Once back at the corner where Burgh House is, continue down Well Walk in front of Burgh House and past The Wells pub. Peek your head into Gainsborough Gardens on your right to see the lovely circle of homes, then continue on Well Walk until you reach Hampstead Heath.
Take a stroll in the heath if you want to soak up some greenery, or turn right to walk down East Heath Road. This will still give you a taste of the heath even if you don’t go further into it.
Once at Keats Grove, turn right. On the left you’ll pass Keats House, where poet John Keats once lived. You can go in for a visit if you’d like. When Keats Grove meets Downshire Hill, turn left and follow the road to Rosslyn Hill.
Turn right on Rosslyn Hill, then cross the street and take your first left on Shepherds Walk. Once you pass the post office, continue down Spring Path, the tiny alley on your left. This secret passageway will take you through to Fitzjohn’s Avenue.
Turn right to walk up Fitzjohn’s, as the locals call it, then cross the street and turn left on Prince Arthur Road. When you come to Ellerdale Road, turn right and follow it back around to Fitzjohn’s. This worthwhile detour will take you by more architecturally pleasing sights, and if you look closely enough you may spot some impressive sculptures in the gardens.
Back on Fitzjohn’s, turn left to go up the hill, then cross the street and turn right on Perrin’s Court. If you like antiques, don’t miss the maze of shops at Hampstead Antique & Craft Emporium just beyond the entrance. If not, there are lots of little shops and cafes on the pedestrianized court, so it’s a good place to stop for a rest.
Once Perrin’s Court meets Hampstead High Street, turn left and then left again, walking down Oriel Place to see more of the neighborhood’s shops and pubs. When Oriel Place meets Heath Street, turn left, cross the street, and take your first right on Church Row.
Church Row has some of the best-preserved Georgian houses in London, and a great view of the 18th-century Hampstead Parish Church at the end. Walk down to the church, then turn right after the cemetery—which is photogenic in its own right—on Holly Walk.

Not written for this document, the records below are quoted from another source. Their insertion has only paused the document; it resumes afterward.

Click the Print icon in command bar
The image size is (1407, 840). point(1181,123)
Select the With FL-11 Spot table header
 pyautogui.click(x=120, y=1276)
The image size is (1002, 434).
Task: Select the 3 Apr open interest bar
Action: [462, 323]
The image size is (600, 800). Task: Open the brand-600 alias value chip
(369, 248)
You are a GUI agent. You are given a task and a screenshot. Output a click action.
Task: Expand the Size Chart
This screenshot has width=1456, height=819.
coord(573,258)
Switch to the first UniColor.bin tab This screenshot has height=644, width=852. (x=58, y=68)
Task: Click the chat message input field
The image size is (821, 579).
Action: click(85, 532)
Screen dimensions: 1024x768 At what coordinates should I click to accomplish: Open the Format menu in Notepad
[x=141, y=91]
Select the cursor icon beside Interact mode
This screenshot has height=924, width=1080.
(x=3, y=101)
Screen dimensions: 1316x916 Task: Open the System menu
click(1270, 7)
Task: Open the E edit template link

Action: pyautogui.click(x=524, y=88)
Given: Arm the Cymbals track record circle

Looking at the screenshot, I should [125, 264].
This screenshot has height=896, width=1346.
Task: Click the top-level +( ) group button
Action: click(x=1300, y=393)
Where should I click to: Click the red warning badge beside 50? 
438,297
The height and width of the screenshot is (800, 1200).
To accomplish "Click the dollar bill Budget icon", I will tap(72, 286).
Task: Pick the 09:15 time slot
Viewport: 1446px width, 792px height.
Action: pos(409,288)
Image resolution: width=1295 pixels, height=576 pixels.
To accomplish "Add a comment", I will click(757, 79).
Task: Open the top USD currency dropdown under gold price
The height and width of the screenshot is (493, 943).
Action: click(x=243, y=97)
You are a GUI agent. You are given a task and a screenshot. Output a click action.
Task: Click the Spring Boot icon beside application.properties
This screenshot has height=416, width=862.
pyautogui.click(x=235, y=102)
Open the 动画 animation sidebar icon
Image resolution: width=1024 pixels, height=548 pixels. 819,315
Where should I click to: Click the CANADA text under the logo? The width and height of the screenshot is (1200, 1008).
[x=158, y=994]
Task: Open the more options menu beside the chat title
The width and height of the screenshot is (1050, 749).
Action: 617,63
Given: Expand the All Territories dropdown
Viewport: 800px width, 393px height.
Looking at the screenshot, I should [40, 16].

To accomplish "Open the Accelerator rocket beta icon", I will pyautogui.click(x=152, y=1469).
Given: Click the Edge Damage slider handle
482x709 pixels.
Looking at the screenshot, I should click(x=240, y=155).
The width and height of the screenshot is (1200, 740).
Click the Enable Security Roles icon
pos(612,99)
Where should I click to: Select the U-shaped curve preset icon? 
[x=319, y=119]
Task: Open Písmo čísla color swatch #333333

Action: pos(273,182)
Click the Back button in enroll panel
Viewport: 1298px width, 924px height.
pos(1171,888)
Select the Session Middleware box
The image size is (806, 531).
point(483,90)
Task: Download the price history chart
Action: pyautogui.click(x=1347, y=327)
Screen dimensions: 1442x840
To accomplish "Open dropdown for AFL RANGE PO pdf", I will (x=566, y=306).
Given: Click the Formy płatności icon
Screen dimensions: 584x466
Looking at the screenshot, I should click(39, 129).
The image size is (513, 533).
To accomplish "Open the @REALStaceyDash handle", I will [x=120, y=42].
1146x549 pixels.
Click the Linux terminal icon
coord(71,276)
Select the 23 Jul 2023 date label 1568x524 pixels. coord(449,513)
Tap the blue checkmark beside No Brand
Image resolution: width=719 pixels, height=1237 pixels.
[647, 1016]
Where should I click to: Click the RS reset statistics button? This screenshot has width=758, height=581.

Admire the houses and gravestones along Holly Walk—everyone from painter John Constable to writer George Du Maurier is interred here (and in the churchyard). Don’t miss the diminutive St Mary Roman Catholic Church on your right after the cemetery, either.
After the church a series of colorful doors will lead you up the hill to Mount Vernon, where you can turn right and follow the road around. Make sure to look out for the Robert Louis Stevenson plaque on your right as you go.
When Mount Vernon meets Frognal Rise, turn left and then veer right onto Windmill Hill. This pretty street winds its way up to Admiral’s Walk, where you can turn right to find the quirky Admiral’s House.
At the end of Admiral’s Walk, turn right on Hampstead Grove, another street with picture-pretty homes. When the street meets Holly Bush Hill, you’ll see Fenton House on your right. This museum is a National Trust property featuring a beautiful 17th-century merchant’s house with a walled garden.
Visit the museum if you’d like, then continue down to Holly Bush Hill and take your first left onto Holly Mount. Here you’ll find another of Hampstead’s most beloved streets, along with its most famous pub, The Holly Bush.
Pop in for a pint, or just a peek at the warren of wooden rooms, then continue on Holly Mount, following it around as it becomes a footpath at the end.
Soon you’ll find yourself back on Heath Street, where you can turn right, cross the street, and end your walk at Hampstead tube station.
Time: 2 hours
Map of the first half of the walk: https://goo.gl/maps/aJXyazYbta62
Map of the second half of the walk: https://goo.gl/maps/D6rBznQ1T8G2
Further afield: Pergola Garden, Hampstead Heath
Have you done a self-guided walk in Hampstead? What were the highlights?